This photo was taken on a street corner in Zambia, Africa. Our bus was speeding by as I saw all of these mops, brooms and websters. I immediately thought of this phrase: Clear away the wreckage.
When I got sober, I thought it was just about stopping the drinking. It was so much more. I thought that I wasn’t hurting anybody, so what did I have to work on or clean up?
The drinking is but a symptom of a much greater problem—me.
No more alcohol. Withdrawal. Fog lifting. Thinking clearly now. Noticing more around me. Engaging with life again. Reaching out. Community. Connecting to God and to others—oh yeah, now I’m back. I get to start looking deeper into the ME that I had avoided. And that was just the first 30 days of sobriety.

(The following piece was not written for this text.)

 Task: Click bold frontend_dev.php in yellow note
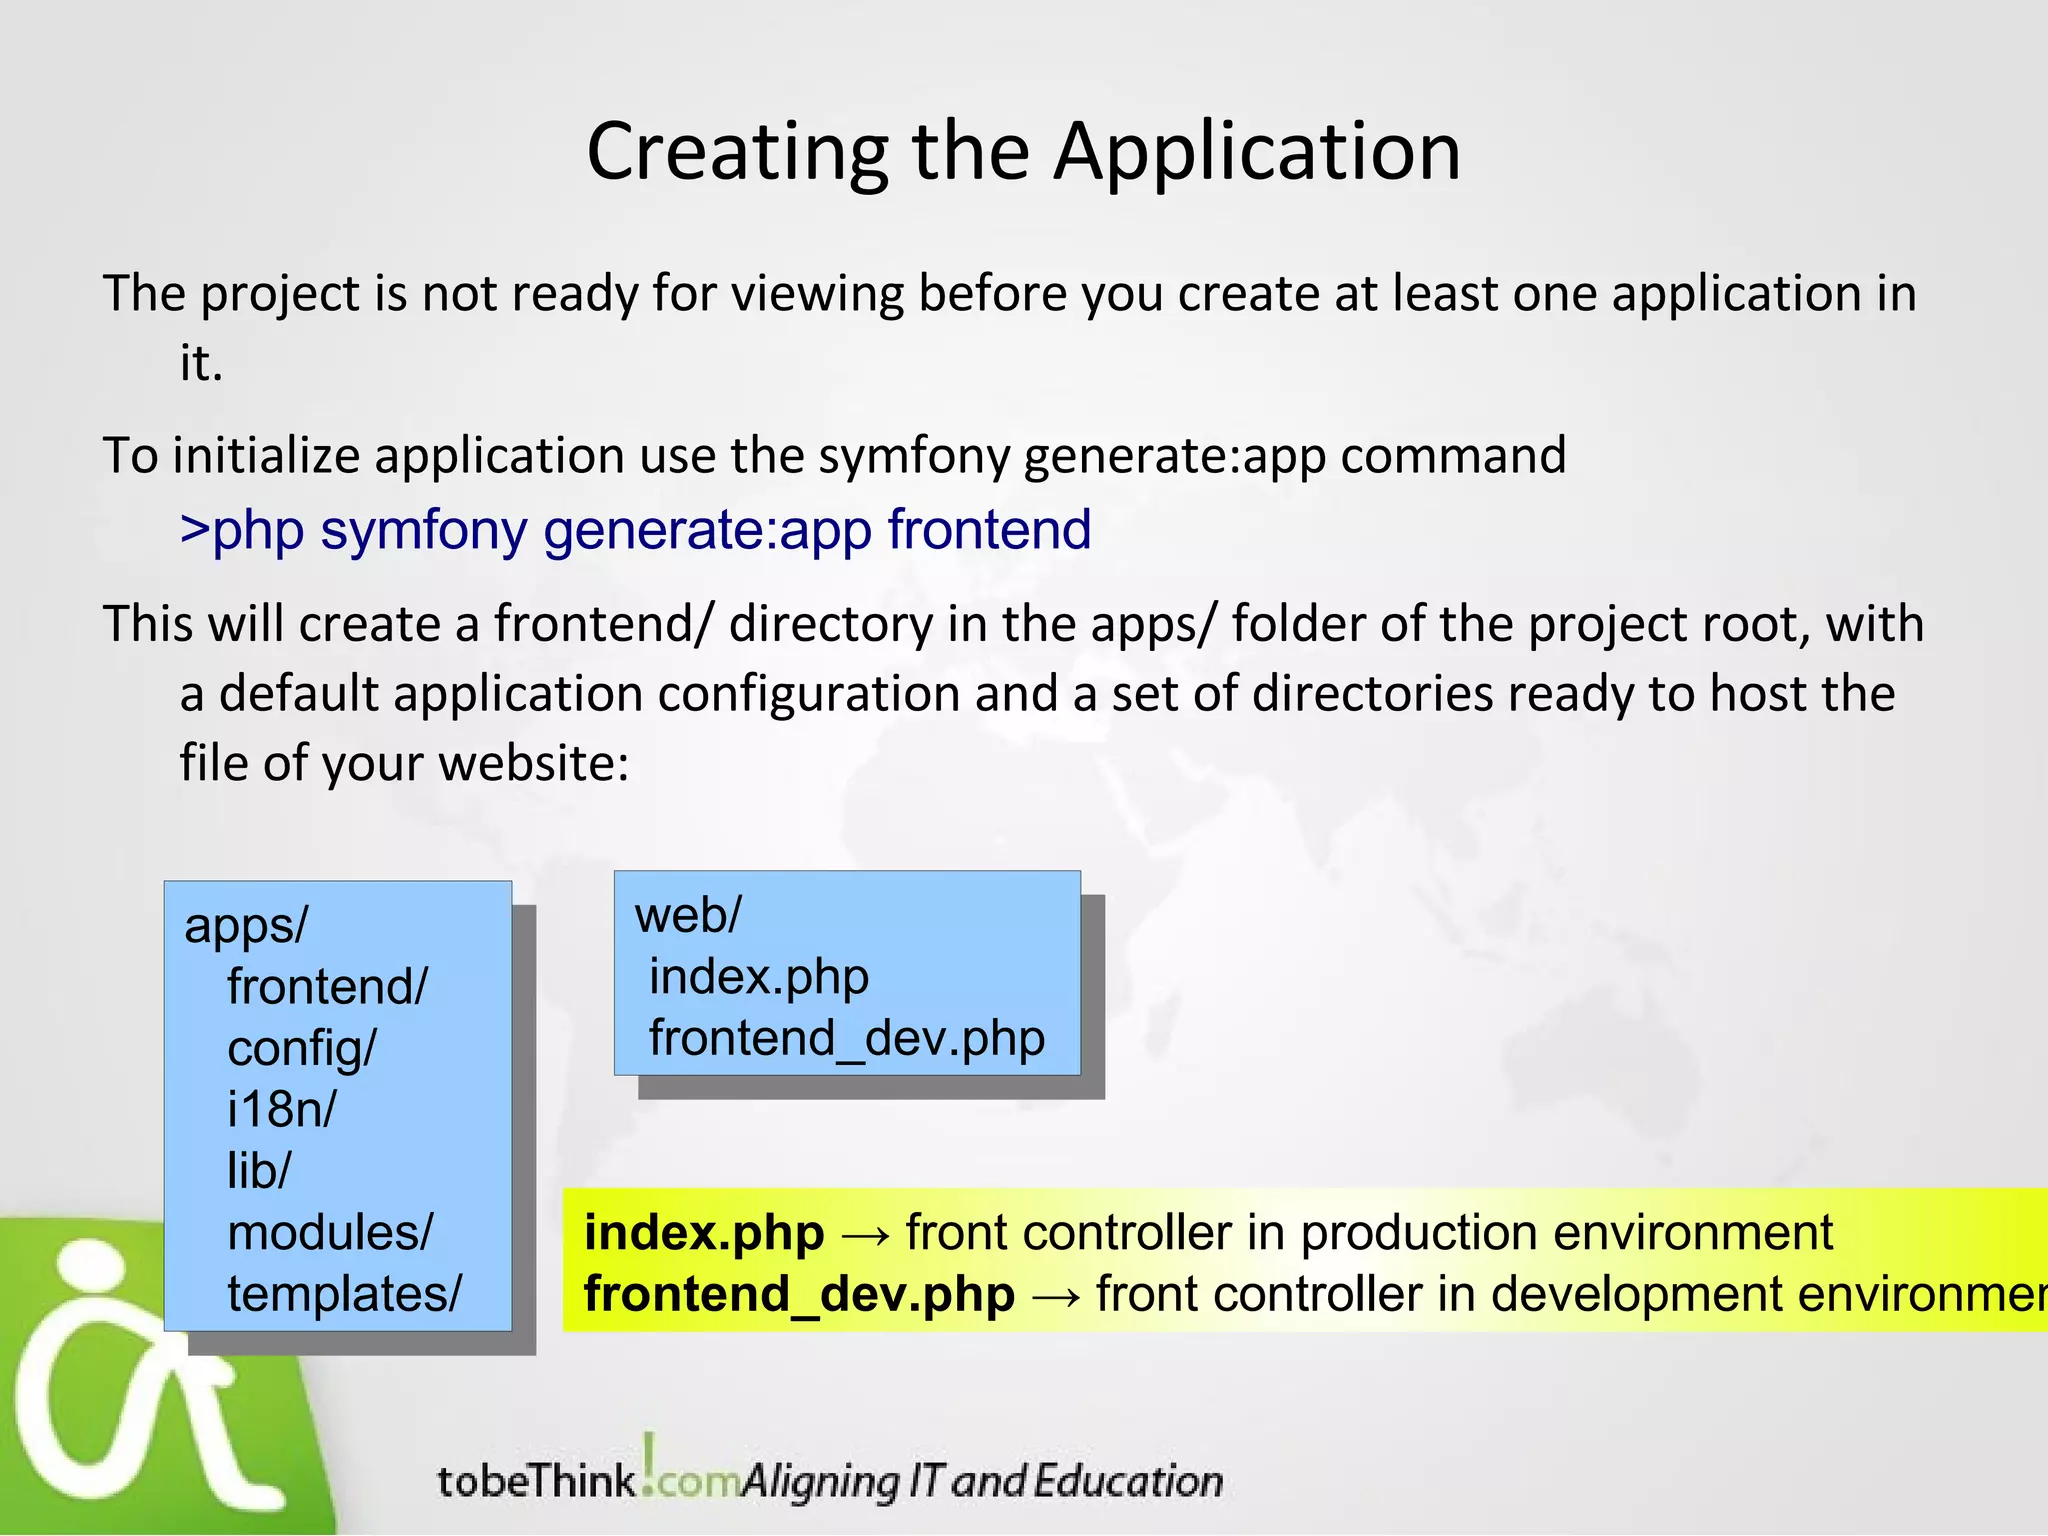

Then the real recovery process started. The journey. I started working the 12 steps with my sponsor and never looked back. The peeling back of layers in my brain and heart that I hadn’t dealt with as an adult. All good. Growing. Healing. Kinda painful at times. Therapeutic. Cathartic.
When I was ONE year sober, my sponsor gave me a special coin commemorating my first year of sobriety. And then she read this to me on page 164 of the Big Book of Alcoholics Anonymous:
“Abandon yourself to God as you understand God. Admit your faults to Him and to your fellows. Clear away the wreckage of your past. Give freely of what you find and join us. We shall be with you in the Fellowship of the Spirit, and you will surely meet some of us as you trudge the Road of Happy Destiny. May God bless you and keep you—until then.”
I still shed a tear 5527 days later when this passage is read—every time.
That reading is the essence of my sobriety.
I pray it for you.
“...And God is faithful; he will not let you be tempted beyond what you can bear. But when you are tempted, he will also provide a way out so that you can endure it.”